7: Make sure you’re getting these antioxidants
Make sure you diet contains plenty of the antioxidants vitamin C, E and A. Research suggests that these may play an important role in preventing and reversing fatty liver.
8: Limit alcohol
Alcoholic drinks cause fatty liver disease. Alcoholic fatty liver disease is caused (as the name suggests) by heavy alcohol use.
As with toxins, the job of breaking down alcohol comes down to your liver. The more alcohol you consume, the more taxing it is for your liver.
9: Beware of rancid nuts
Although nuts are great sources of protein and healthy oils, these oils can go rancid over time. This can have both short-term and long-term health consequences.
Nuts that are rancid often contain the mold aspergillus, which creates the toxin aflatoxin. Peanuts are notorious for their high content of aflatoxin, which has been shown to kill liver cells.
10: Don’t overeat saturated fats
Foods with saturated fats like dairy, margarine, fatty snack foods and lard are more stable in the body than hydrogenated fats (vegetable oils). However, they have still been linked with an increased risk of high blood cholesterol levels in the body.

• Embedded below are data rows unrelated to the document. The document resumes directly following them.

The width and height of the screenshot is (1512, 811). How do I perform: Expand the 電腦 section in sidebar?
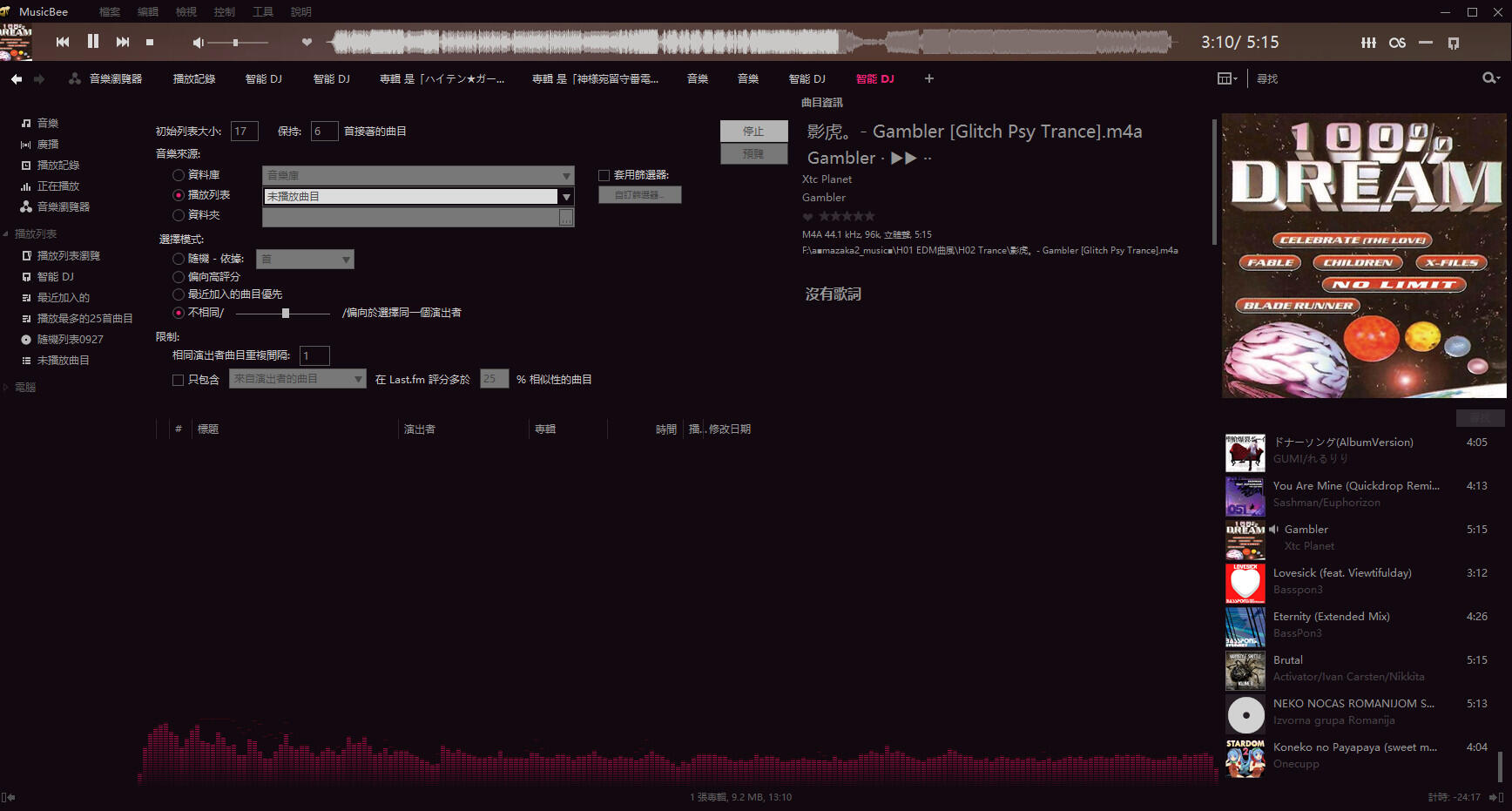[x=6, y=388]
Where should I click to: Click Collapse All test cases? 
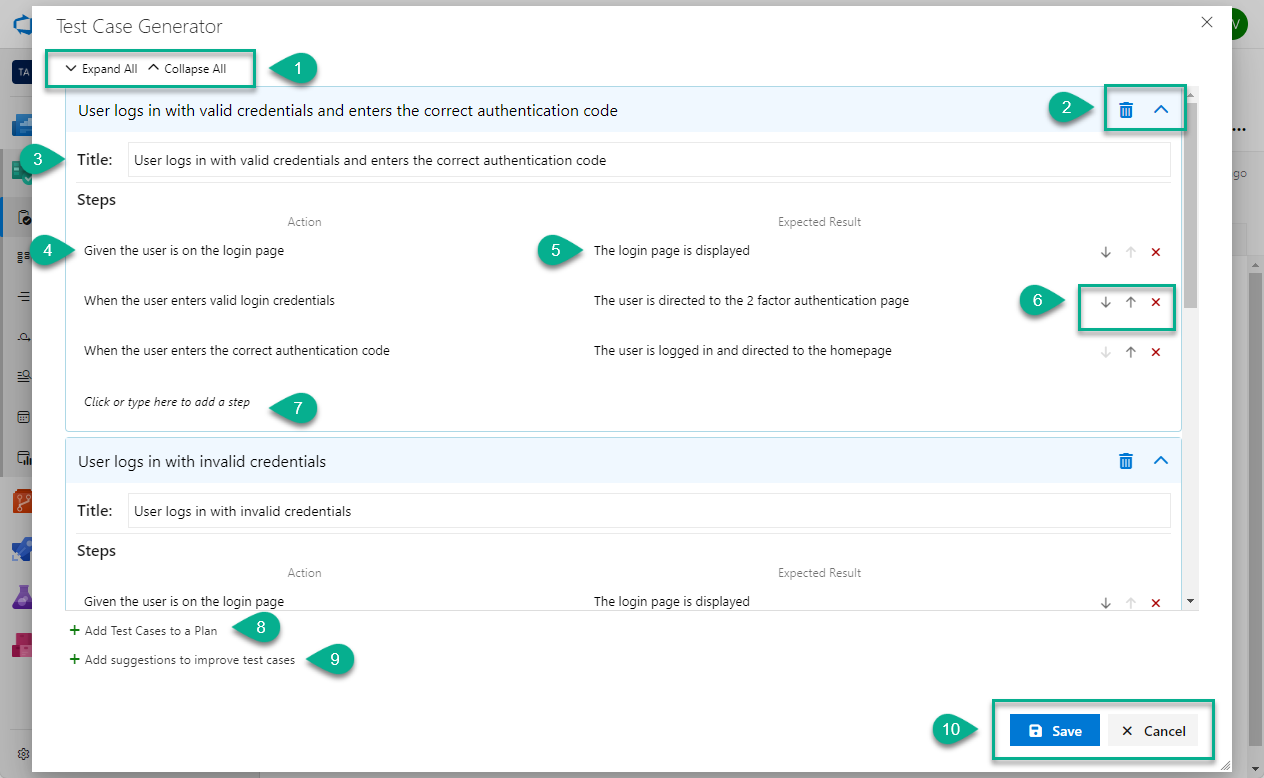(187, 69)
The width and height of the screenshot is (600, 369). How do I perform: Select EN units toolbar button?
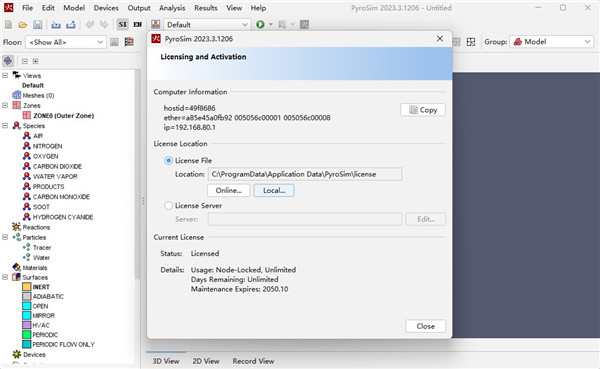point(138,24)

This, in turn, increases the risk of fatty liver.
The best fats are unsaturated fats. These actually help to lower your LDL cholesterol levels. Great sources of unsaturated fats are fatty fish, avocados, nuts and seeds.
11: Avoid salty foods
High amounts of salt place an extra burden on the body and especially the liver. Most processed foods contain WAY too much salt.
Your body only needs a pinch of salt each day, but not much more than that.
By adapting these 11 eating habits, not only will you be reducing the risk of fatty liver, but you will also be boosting your health in general.
You can learn more about Layla Jeffrey’s program through the link at the top of this article or by checking out our Fatty Liver Remedy review.
Conclusion: The foods you put into your mouth can have a tremendous impact on not just your liver , but your health in general. Are modern diet is thought to be behind the enormous increase of fatty liver disease. Adapting some simple eating habits can help prevent this risk.